> [PROBLEM REQUIREMENTS]
Reproduce the part of the data that opens with the line containing "View the 3 Likes on Andrea Dunn's comment" and runs through the end of the data, revising it so that "Likes" becomes "Reactions" and everything else stays unchanged.
▽
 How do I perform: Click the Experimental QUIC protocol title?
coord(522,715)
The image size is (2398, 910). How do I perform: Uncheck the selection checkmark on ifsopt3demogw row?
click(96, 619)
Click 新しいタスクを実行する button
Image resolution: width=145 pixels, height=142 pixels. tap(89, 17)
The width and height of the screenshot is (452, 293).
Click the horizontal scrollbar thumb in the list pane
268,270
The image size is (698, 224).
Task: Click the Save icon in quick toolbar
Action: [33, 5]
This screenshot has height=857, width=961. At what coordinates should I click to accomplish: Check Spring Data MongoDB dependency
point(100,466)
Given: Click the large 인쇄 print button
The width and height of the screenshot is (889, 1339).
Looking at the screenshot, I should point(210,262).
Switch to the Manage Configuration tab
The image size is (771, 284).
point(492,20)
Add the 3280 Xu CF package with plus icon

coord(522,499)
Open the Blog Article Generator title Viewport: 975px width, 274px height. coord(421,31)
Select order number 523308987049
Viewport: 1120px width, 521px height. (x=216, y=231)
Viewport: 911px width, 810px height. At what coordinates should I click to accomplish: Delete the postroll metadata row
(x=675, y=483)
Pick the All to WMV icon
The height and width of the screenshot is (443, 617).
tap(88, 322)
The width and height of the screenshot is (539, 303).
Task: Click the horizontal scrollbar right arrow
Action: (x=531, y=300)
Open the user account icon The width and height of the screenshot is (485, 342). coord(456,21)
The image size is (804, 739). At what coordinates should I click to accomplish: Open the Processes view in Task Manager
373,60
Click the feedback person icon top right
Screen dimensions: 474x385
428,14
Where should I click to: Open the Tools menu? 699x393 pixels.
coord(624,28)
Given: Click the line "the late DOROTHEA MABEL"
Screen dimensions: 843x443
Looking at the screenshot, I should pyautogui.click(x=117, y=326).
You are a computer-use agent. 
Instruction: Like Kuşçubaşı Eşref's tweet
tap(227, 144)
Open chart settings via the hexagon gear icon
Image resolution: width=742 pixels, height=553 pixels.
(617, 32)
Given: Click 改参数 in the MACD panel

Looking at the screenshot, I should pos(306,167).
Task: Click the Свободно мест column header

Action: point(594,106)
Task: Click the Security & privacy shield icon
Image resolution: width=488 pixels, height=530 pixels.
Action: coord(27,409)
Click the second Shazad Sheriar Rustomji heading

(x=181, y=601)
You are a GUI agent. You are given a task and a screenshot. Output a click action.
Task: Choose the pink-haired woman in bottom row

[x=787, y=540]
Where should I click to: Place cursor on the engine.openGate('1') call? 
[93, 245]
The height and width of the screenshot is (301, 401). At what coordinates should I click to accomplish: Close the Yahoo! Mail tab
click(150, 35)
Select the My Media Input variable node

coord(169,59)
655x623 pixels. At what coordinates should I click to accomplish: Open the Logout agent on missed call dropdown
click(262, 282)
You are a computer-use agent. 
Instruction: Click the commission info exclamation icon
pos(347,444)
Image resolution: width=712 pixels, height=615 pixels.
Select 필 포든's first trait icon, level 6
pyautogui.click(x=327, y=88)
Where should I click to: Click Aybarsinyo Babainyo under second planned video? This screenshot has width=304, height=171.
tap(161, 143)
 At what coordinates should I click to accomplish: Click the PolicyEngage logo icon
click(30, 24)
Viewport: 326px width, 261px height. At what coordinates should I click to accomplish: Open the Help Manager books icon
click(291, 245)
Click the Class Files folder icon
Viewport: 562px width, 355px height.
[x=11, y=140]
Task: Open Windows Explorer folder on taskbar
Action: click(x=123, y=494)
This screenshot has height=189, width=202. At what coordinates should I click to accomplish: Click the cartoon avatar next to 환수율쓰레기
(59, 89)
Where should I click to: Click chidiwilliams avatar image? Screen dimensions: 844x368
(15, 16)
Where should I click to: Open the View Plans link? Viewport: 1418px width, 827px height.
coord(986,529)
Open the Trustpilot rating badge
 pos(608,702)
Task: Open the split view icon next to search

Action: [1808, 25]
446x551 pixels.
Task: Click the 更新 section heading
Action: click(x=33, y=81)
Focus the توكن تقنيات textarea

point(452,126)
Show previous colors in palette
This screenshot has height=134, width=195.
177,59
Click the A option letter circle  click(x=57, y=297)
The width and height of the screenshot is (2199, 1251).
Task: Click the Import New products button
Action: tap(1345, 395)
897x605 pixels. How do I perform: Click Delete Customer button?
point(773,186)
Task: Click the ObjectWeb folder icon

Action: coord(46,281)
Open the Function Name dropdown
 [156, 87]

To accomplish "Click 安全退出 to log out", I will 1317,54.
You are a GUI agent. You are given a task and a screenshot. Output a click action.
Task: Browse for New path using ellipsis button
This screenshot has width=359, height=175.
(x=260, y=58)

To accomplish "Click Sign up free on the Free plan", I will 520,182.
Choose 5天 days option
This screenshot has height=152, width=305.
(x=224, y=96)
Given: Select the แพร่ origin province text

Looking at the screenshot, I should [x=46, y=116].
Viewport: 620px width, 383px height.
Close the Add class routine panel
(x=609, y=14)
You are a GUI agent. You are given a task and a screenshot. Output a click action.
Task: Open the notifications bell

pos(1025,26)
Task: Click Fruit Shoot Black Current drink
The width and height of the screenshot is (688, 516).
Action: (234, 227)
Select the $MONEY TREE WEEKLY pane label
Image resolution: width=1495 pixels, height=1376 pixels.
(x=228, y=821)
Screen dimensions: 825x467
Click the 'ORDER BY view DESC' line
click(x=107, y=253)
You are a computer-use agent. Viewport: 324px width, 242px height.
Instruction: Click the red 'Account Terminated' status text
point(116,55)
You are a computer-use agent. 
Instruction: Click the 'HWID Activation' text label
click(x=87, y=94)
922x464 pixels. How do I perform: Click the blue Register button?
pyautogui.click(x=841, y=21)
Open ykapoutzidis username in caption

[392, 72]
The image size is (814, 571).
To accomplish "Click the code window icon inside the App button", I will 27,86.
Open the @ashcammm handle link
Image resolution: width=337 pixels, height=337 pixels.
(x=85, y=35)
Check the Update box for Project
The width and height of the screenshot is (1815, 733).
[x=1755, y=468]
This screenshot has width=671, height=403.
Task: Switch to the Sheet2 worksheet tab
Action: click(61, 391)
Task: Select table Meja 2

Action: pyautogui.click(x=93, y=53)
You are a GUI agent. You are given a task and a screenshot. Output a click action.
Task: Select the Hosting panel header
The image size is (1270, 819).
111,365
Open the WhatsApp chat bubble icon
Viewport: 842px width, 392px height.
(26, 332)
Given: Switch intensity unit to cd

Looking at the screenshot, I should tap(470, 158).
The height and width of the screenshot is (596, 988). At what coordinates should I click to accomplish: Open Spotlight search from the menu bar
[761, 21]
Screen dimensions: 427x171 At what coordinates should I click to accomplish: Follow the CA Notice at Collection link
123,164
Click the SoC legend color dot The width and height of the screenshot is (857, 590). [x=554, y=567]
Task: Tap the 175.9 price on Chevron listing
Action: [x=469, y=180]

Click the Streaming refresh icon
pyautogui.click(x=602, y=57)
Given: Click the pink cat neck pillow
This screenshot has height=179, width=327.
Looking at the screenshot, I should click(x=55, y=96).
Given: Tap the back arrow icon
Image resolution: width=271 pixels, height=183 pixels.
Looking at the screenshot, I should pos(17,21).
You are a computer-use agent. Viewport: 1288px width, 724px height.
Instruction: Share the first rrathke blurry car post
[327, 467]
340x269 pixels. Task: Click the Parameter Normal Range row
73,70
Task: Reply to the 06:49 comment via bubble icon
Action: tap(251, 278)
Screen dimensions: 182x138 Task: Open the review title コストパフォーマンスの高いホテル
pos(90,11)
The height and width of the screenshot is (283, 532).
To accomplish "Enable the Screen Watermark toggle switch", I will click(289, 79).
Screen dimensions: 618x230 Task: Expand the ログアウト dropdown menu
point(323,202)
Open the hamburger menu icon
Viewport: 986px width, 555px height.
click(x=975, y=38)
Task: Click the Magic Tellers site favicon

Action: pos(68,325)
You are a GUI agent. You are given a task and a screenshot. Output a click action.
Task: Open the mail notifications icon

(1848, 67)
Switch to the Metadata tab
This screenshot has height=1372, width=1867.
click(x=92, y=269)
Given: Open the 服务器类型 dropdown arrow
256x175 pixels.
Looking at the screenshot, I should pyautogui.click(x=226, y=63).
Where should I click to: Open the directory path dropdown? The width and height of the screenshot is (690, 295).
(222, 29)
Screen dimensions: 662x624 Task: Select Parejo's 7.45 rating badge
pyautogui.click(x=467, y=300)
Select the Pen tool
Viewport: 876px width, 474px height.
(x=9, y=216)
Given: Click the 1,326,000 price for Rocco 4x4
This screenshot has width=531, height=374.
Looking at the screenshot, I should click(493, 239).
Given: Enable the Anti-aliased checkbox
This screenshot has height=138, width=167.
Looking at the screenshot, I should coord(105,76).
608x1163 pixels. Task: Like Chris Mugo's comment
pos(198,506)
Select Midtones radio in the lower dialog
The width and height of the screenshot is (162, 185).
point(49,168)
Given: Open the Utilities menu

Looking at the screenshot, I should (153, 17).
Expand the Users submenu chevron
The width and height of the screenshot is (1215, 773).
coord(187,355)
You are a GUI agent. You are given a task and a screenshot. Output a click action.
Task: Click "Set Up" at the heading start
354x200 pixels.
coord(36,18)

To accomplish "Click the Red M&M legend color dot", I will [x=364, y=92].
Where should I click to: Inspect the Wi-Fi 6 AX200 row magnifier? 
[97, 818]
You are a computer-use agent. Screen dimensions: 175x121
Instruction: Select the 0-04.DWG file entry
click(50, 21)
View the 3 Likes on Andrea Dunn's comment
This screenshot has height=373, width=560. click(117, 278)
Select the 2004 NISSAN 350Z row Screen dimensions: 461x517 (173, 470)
△
> [RESPONSE]
View the 3 Reactions on Andrea Dunn's comment
This screenshot has height=373, width=560. click(117, 278)
Select the 2004 NISSAN 350Z row Screen dimensions: 461x517 (173, 470)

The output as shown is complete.